Reside, live, stay…these are all words that have been absent from my vocabulary until very recently. For the first 1.5 years out of college, I lived in four different towns all over. I rented a mountain home that was so nice it’s a joke I was allowed to live there, lived in a tiny beach hut in Haiti, shared a bunkhouse on a ranch with 5 other girls, and the ever popular: moved back in with my parents. Life was a whirlwind where living out of a suitcase felt more normal than having a closet. But in the midst of adventure, my heart longed to stay. I got a taste of the sweetness that comes with dwelling where you are in the months I had in each place. As soon as I felt myself build a foundation, it was time to leave.
“Dwell” holds importance to me because it has felt far out of reach. I looked forward to the day I could get involved in my church, have game nights, and host dinner parties for a community of people. I desired time to dwell together; after all, no one is created to live life alone. Dwelling means investing, pouring out, as well as receiving.
When I became a wife, I moved to another new town, but this time I knew it was to live, to stay and reside. Now, months later, I admit I have not taken full advantage of it. I leave most weekends, spend nights as an introvert with my dear friends, “The Gilmore Girls,” or stay inside when I long to go out. I think I underestimated the courage and strength it takes to invest in where you are, but I also underestimated the power it has to create change.
In this holiday season and the New Year, I am challenging myself to dwell. I want to welcome it with arms wide and squeeze it close. Whether we know it or not, our souls crave it because we are created by a Father who lived it out and still does today.
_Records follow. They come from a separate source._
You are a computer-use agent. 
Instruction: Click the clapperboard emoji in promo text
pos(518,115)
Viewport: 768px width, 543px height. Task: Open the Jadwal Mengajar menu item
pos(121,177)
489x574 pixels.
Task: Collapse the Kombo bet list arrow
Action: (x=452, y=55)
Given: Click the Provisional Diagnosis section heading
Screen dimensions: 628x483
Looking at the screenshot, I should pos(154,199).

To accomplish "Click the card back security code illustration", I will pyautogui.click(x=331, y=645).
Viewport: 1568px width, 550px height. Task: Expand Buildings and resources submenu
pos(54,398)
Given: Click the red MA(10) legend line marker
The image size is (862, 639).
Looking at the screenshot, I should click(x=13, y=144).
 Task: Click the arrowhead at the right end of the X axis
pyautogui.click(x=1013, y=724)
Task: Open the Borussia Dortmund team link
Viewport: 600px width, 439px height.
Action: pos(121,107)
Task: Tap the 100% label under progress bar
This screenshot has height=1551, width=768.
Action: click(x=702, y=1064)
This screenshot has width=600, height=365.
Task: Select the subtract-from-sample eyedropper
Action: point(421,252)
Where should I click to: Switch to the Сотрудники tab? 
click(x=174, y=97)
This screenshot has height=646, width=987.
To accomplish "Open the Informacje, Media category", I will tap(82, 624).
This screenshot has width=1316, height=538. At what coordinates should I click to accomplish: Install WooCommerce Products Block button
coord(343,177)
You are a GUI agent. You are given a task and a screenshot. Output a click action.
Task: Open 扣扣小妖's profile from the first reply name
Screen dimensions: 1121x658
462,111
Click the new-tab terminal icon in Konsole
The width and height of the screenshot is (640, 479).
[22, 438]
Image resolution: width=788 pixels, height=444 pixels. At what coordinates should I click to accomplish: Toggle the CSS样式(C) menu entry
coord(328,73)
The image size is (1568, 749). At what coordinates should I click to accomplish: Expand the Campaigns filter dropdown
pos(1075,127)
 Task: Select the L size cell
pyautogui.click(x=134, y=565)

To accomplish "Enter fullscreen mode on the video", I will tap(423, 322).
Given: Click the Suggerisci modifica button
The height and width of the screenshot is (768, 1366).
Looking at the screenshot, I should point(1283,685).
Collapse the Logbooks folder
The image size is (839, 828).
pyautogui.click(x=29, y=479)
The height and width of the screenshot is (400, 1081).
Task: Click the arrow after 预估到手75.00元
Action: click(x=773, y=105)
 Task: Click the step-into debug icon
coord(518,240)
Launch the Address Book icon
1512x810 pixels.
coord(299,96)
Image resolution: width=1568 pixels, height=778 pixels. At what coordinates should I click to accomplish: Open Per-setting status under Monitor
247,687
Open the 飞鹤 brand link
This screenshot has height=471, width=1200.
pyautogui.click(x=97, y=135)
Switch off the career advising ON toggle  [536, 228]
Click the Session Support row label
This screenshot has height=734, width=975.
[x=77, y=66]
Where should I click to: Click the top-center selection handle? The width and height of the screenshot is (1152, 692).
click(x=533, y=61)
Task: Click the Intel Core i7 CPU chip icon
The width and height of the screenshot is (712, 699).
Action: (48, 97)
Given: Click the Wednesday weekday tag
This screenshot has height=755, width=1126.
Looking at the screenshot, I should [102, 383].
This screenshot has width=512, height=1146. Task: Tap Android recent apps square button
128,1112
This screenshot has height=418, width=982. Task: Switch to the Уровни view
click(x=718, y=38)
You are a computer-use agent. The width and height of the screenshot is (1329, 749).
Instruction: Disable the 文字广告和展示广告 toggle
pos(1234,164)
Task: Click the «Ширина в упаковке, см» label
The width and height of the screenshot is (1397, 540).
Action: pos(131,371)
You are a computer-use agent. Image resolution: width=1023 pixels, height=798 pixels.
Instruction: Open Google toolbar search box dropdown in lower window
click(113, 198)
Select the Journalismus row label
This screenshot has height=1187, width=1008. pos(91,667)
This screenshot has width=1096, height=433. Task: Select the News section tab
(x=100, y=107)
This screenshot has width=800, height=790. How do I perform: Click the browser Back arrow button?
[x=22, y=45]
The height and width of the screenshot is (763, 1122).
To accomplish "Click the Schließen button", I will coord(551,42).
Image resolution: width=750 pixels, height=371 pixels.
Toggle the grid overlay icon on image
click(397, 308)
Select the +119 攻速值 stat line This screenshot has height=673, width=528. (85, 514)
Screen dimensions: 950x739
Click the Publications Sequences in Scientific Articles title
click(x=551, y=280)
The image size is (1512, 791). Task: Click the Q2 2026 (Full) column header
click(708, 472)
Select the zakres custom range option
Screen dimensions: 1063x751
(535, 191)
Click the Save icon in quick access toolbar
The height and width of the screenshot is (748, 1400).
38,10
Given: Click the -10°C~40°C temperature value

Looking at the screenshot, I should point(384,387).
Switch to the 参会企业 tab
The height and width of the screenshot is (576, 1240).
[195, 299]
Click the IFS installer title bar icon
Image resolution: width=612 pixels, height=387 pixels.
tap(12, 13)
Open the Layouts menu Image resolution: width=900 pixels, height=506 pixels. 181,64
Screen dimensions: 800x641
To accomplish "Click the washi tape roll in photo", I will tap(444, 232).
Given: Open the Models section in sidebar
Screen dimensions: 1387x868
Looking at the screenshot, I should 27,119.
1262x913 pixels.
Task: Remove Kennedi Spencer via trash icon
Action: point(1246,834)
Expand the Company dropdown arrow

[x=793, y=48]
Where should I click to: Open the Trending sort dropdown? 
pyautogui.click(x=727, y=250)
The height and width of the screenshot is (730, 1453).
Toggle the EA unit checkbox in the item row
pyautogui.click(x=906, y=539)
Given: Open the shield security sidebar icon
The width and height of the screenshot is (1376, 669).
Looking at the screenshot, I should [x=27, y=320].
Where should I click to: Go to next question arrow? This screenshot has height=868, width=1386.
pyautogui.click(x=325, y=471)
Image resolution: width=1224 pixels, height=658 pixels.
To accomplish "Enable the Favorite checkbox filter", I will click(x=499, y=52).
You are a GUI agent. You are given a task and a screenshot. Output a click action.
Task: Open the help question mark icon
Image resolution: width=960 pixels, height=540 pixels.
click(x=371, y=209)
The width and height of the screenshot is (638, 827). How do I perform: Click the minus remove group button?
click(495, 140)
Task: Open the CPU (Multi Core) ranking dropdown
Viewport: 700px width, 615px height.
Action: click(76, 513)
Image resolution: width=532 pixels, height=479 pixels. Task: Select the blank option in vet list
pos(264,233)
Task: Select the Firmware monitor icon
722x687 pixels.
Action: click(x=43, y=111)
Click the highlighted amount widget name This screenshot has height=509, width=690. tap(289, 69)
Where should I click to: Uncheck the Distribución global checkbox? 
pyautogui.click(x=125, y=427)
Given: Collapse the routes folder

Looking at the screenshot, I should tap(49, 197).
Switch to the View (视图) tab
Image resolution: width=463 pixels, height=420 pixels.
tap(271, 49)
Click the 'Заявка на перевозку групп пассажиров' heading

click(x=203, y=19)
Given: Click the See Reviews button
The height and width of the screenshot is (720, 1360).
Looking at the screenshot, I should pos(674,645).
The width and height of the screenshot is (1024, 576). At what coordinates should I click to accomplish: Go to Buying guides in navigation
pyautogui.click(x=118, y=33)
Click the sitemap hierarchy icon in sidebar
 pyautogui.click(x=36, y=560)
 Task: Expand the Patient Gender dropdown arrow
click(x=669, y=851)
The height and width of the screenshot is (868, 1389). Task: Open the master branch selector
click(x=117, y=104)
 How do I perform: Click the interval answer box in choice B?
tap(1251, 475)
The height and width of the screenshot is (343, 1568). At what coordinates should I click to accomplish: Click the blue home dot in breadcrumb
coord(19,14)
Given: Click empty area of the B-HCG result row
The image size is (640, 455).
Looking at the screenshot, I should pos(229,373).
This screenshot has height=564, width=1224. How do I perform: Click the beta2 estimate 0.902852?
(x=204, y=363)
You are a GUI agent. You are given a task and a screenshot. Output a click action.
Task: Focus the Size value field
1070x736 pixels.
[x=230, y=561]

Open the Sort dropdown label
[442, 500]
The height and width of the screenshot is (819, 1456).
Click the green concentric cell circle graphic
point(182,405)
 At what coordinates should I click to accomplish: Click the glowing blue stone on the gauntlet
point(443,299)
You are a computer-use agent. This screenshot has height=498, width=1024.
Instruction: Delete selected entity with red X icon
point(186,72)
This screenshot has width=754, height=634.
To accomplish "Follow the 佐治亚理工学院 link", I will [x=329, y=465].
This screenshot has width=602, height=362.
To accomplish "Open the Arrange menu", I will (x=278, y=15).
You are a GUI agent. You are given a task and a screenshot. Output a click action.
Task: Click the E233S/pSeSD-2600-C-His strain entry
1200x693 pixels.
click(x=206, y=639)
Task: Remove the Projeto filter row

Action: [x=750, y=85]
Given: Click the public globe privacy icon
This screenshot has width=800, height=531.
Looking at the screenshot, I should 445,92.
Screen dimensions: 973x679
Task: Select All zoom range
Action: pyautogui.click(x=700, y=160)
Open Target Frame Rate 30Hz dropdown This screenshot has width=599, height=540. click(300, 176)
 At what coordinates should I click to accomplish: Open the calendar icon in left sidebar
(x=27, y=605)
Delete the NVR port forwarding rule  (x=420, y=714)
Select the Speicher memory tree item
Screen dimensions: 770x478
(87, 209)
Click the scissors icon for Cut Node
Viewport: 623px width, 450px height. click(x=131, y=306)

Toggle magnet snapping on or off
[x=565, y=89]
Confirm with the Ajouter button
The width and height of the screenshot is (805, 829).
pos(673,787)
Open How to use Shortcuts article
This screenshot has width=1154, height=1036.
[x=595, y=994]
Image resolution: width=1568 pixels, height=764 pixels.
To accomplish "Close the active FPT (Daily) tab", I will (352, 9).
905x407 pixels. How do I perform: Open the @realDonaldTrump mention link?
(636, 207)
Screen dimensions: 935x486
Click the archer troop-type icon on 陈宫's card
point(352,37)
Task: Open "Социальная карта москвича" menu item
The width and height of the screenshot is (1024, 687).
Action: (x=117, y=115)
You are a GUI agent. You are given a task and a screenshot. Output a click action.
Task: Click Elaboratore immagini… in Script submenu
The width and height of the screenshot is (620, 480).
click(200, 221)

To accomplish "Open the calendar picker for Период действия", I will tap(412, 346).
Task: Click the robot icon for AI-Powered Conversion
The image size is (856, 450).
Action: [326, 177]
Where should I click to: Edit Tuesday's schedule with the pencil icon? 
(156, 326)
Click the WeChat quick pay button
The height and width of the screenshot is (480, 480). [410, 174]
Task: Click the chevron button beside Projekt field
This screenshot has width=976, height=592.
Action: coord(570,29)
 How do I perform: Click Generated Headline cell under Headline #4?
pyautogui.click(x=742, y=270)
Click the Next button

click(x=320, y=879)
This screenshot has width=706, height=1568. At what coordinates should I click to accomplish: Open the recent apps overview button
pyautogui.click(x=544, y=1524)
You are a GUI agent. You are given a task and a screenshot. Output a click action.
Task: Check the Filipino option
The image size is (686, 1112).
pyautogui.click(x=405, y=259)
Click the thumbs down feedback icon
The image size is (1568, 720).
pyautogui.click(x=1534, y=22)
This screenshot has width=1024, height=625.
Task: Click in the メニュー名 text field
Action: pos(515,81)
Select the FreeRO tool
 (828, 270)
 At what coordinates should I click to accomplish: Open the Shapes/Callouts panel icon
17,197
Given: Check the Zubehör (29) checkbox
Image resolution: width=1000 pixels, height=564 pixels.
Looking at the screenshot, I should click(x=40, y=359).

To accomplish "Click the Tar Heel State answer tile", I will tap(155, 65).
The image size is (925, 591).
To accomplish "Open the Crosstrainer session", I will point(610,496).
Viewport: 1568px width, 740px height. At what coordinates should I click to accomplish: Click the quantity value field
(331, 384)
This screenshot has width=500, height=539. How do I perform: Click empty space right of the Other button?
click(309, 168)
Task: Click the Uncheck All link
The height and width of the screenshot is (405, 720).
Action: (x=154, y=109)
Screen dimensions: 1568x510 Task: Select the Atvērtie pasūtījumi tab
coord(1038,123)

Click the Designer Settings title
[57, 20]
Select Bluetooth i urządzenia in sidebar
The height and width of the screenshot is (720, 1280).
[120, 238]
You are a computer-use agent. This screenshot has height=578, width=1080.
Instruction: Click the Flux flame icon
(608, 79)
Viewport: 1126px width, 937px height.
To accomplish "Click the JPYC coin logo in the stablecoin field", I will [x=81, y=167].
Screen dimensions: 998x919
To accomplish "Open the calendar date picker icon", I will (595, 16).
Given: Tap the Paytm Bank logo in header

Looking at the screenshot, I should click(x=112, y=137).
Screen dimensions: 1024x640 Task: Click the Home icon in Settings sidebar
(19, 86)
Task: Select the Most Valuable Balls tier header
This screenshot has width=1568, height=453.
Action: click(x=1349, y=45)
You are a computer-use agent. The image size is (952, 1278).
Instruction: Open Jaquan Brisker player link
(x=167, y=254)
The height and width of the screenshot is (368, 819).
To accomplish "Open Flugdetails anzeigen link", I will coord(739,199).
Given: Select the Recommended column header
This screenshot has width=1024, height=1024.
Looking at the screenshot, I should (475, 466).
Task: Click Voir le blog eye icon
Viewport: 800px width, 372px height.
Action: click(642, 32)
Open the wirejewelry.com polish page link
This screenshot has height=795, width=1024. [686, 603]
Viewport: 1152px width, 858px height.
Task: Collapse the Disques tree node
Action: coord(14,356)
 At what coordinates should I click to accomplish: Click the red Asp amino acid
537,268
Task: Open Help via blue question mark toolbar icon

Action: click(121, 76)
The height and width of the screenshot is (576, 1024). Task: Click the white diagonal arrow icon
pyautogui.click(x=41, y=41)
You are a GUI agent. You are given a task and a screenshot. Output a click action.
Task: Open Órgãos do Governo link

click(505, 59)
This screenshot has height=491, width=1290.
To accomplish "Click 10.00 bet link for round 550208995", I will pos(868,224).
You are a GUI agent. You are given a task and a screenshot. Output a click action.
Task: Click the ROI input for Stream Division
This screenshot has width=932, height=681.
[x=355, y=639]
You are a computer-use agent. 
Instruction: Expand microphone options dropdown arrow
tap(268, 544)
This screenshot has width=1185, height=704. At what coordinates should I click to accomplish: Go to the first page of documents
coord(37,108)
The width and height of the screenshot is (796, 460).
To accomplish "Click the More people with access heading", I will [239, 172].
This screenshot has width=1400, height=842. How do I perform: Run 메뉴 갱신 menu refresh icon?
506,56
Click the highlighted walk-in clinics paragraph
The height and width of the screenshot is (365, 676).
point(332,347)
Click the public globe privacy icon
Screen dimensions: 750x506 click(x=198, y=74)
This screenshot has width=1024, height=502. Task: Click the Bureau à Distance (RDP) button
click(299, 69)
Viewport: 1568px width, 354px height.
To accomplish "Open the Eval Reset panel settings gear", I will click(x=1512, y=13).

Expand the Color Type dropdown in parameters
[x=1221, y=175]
I think we desire a time and place to dwell deeply because Jesus dwelled on Earth, and now his Spirit even dwells in us. In his time on Earth, everything he did was intentional and purposeful. Looking back, I wish I learned from Jesus during my “nomad phase.” He did not let his length of stay keep him from residing and living. It was not dependent on time, but it was a way of living for him. Even if he was in a town for a matter of days, he left people changed. I think that is the purpose of dwelling, to change people. When it is done whole-heartedly, as with most things in life, it has the power to be a catalyst for transformation in ourselves and others.
So, how does one “dwell well”? It takes time and diligence, as I am experiencing now. I think the first step is to be present, however that may look for you, and then you grow from there. I want to see the world and experience different cultures, but more than anything I want to answer the call on our lives: to dwell in each place the Lord takes me. He dwells in me, so I may dwell with others. This means loving, showing up, soaking up moments, and simply squeezing every bit of life you can get out of where you are in that moment. Dwelling looks different to each person in each place, but when we answer its call in our lives, we can rest knowing we are doing exactly what we are made to do.